GAZETTE: In Ihrem Buch „Data and Goliath: The Hidden Battles to Collect Your Data and Control Your World“ empfehlen Sie den Menschen einige Strategien, um ihre Privatsphäre im Internet zu schützen. Welche ist die effektivste?

SCHNEIER: Leider leben wir in einer Welt, in der sich die meisten unserer Daten unserer Kontrolle entziehen. Sie befinden sich in der Cloud und werden von Unternehmen gespeichert, die möglicherweise nicht in unserem Interesse handeln. Es gibt zwar technische Strategien, mit denen man seine Privatsphäre schützen kann, aber die sind meist nur am Rande von Bedeutung. Die beste Empfehlung, die ich den Menschen geben kann, ist, sich in den politischen Prozess einzubringen. Das Beste, was wir als Verbraucher und Bürger tun können, ist, dies zu einem politischen Thema zu machen. Zwingen Sie unsere Gesetzgeber, die Regeln zu ändern.

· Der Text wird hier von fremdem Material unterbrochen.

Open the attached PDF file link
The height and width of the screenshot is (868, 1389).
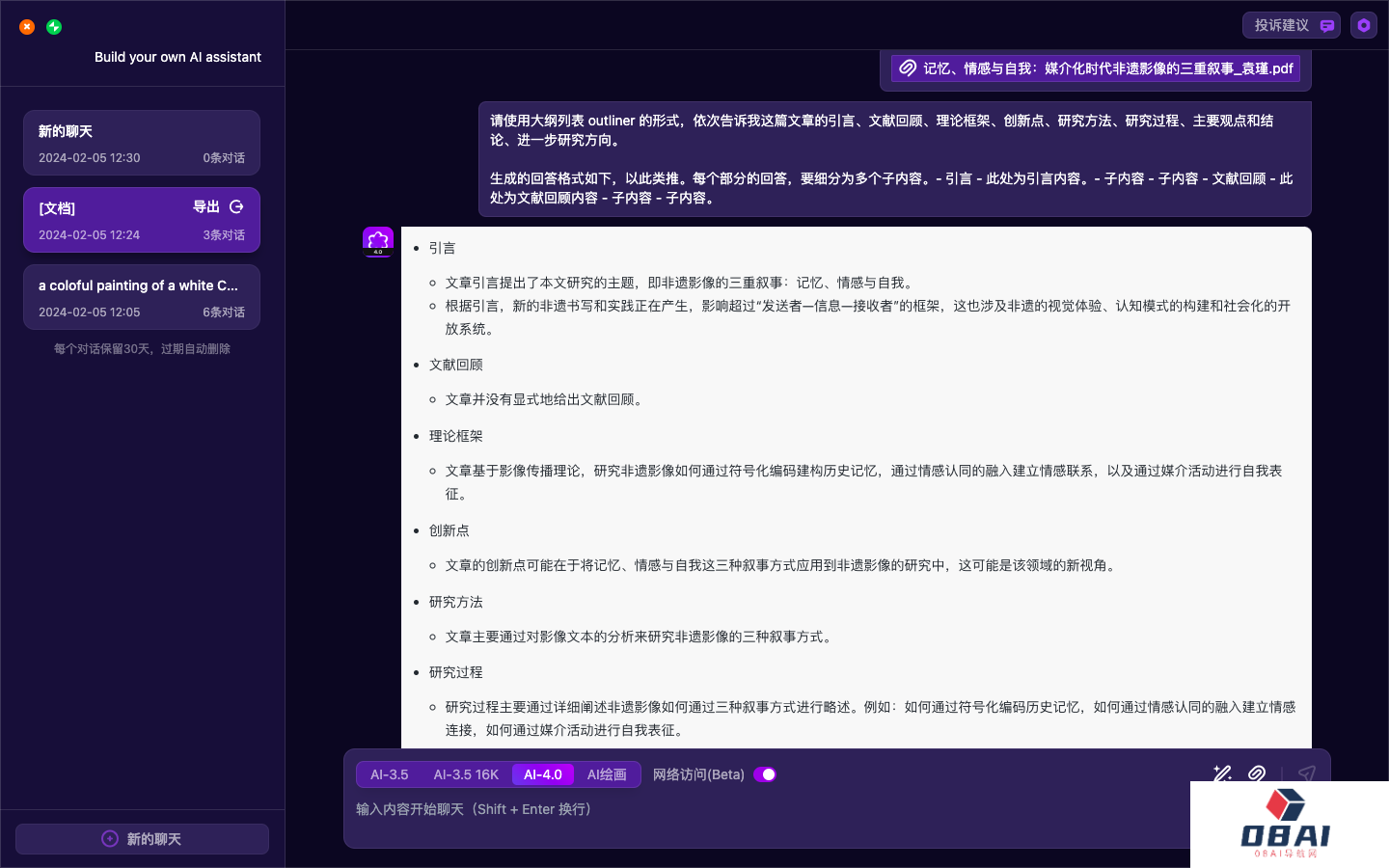coord(1107,68)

Aussteigen funktioniert nicht. Es ist unsinnig, den Leuten zu sagen, sie sollen keine Kreditkarte mit sich führen oder keine E-Mail-Adresse haben. Und „Vorsicht beim Kauf“ bürdet dem Einzelnen zu viel Verantwortung auf. Die Menschen testen ihre Lebensmittel nicht auf Krankheitserreger oder ihre Fluggesellschaften nicht auf Sicherheit. Das macht die Regierung. Aber die Regierung hat versagt, wenn es darum geht, die Verbraucher vor Internetunternehmen und Social-Media-Giganten zu schützen. Aber das wird sich ändern. Die einzige wirksame Möglichkeit, große Unternehmen zu kontrollieren, ist eine große Regierung. Ich hoffe, dass sich Technologen auch in den politischen Prozess einbringen – in der Regierung, in Denkfabriken, Universitäten und so weiter. Dort wird sich der wirkliche Wandel vollziehen. Ich neige dazu, kurzfristig pessimistisch und langfristig optimistisch zu sein. Ich glaube nicht, dass dies die Gesellschaft zerstören wird. Es ist nicht das erste Mal, dass wir technologische Veränderungen erleben, die die Gesellschaft zu untergraben drohen, und es wird auch nicht das letzte Mal sein.

Dieses Interview wurde aus Gründen der Länge und Klarheit bearbeitet.